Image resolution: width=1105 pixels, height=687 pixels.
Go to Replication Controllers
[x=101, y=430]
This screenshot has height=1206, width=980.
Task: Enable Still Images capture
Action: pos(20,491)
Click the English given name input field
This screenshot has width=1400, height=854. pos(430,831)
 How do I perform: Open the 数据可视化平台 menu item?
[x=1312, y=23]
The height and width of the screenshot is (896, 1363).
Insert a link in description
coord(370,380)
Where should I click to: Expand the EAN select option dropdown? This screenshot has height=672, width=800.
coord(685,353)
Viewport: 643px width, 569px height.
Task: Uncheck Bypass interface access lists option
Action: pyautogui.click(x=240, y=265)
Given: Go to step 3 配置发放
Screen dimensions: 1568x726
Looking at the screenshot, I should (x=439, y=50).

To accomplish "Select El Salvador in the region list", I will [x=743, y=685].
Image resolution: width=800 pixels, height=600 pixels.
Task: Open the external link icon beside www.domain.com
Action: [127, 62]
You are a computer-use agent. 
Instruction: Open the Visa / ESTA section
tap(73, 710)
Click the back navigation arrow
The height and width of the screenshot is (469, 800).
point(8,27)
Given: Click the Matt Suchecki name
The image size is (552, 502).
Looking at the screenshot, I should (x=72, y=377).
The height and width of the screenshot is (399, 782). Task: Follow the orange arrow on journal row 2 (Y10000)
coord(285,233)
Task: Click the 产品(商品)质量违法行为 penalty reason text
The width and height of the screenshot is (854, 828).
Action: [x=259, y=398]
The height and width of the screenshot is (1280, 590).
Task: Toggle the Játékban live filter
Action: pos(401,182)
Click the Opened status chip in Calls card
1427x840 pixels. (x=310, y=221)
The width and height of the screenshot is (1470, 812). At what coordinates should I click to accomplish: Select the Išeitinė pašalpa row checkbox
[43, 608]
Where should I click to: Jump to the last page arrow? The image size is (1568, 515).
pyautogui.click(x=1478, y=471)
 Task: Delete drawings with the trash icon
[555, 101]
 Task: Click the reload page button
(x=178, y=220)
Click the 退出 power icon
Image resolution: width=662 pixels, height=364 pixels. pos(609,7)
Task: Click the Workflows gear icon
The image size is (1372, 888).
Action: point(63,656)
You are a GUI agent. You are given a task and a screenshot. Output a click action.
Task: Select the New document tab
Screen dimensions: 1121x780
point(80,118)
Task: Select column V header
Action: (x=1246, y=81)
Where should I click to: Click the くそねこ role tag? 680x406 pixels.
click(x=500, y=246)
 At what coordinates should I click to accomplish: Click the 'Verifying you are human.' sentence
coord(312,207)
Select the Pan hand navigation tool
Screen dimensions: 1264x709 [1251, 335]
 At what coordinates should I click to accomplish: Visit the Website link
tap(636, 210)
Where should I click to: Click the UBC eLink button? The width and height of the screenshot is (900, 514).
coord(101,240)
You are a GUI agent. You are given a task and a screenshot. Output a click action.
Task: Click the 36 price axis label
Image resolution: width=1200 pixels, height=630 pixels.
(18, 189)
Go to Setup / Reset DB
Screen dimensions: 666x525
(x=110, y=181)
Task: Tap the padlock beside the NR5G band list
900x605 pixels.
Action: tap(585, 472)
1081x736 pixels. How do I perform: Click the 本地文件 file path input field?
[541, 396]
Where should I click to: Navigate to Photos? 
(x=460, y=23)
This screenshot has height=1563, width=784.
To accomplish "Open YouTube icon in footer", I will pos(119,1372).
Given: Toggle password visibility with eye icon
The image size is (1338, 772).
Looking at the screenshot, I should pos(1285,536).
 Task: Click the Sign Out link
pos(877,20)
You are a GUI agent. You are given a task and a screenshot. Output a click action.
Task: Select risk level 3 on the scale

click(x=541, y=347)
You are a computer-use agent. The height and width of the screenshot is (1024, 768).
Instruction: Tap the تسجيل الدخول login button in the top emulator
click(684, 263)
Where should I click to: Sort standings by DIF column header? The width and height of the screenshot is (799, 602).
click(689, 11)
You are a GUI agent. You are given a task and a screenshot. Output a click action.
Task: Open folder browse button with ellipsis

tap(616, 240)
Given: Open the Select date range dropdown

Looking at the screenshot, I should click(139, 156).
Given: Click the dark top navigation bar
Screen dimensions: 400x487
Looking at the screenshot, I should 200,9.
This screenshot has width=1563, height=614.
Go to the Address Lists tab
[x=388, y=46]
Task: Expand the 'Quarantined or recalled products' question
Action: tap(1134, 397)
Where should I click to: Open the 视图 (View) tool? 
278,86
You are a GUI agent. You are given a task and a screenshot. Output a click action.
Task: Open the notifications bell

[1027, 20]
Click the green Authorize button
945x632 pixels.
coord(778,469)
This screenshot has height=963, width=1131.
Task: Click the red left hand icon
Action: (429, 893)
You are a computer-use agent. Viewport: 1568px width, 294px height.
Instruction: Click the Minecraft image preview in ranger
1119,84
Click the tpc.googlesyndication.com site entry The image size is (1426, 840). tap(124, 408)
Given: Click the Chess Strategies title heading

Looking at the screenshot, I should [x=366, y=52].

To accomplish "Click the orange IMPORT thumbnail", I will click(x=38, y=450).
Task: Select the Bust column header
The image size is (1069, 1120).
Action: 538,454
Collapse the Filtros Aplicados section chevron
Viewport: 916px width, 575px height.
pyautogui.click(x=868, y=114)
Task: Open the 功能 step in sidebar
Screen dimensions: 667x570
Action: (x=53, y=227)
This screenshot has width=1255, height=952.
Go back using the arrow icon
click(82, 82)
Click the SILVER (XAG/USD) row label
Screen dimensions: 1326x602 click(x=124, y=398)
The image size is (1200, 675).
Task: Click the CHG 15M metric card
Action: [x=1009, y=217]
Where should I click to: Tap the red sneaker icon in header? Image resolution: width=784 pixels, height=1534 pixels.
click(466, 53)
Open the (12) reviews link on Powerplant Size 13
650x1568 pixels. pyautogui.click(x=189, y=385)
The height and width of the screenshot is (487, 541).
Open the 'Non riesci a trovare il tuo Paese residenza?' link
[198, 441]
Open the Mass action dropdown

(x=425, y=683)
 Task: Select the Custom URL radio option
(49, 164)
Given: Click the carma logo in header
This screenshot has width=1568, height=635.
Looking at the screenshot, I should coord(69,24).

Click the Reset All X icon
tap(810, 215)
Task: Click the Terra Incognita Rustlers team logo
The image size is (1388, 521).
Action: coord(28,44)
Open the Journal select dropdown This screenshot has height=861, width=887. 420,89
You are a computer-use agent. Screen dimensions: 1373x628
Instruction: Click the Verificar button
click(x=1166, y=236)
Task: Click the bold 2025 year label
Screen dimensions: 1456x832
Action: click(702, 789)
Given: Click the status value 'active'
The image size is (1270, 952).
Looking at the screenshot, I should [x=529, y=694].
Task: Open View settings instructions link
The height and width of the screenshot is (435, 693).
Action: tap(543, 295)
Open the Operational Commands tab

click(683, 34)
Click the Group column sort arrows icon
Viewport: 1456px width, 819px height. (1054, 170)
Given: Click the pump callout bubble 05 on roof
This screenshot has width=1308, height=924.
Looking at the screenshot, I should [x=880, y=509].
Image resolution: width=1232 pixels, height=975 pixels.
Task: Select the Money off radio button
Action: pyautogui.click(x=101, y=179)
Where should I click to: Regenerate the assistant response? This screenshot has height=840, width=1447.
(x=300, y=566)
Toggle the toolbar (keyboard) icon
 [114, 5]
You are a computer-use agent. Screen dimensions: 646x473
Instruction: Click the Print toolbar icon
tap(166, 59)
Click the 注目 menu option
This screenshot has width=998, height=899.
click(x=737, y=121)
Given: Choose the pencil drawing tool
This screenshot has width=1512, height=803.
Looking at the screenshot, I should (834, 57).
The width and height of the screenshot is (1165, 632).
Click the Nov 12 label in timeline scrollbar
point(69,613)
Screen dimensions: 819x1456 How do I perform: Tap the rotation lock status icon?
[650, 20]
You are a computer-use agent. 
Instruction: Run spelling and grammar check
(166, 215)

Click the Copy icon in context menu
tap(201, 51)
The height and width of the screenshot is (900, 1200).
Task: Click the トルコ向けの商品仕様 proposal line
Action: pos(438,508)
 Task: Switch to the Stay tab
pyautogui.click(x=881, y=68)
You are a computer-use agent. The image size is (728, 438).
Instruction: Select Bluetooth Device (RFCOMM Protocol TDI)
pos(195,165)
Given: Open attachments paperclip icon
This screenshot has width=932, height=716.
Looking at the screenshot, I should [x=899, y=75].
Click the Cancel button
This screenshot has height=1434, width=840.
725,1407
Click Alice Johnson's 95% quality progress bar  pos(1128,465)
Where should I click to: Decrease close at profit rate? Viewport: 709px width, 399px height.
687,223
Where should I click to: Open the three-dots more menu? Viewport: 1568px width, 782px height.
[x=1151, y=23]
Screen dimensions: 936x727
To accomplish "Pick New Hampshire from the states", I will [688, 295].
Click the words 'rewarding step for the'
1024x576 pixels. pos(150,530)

※

WHAT THIS TASK INVOLVES: Copy the data from the line with "Click the SILVER (XAG/USD) row label" up to and including the line with "tap(810, 215)", replacing "sneaker" with "shoe" and changing nothing else.

CORRECT OUTPUT:
Click the SILVER (XAG/USD) row label
Screen dimensions: 1326x602 click(x=124, y=398)
The image size is (1200, 675).
Task: Click the CHG 15M metric card
Action: [x=1009, y=217]
Where should I click to: Tap the red shoe icon in header? Image resolution: width=784 pixels, height=1534 pixels.
click(466, 53)
Open the (12) reviews link on Powerplant Size 13
650x1568 pixels. pyautogui.click(x=189, y=385)
The height and width of the screenshot is (487, 541).
Open the 'Non riesci a trovare il tuo Paese residenza?' link
[198, 441]
Open the Mass action dropdown

(x=425, y=683)
 Task: Select the Custom URL radio option
(49, 164)
Given: Click the carma logo in header
This screenshot has width=1568, height=635.
Looking at the screenshot, I should coord(69,24).

Click the Reset All X icon
tap(810, 215)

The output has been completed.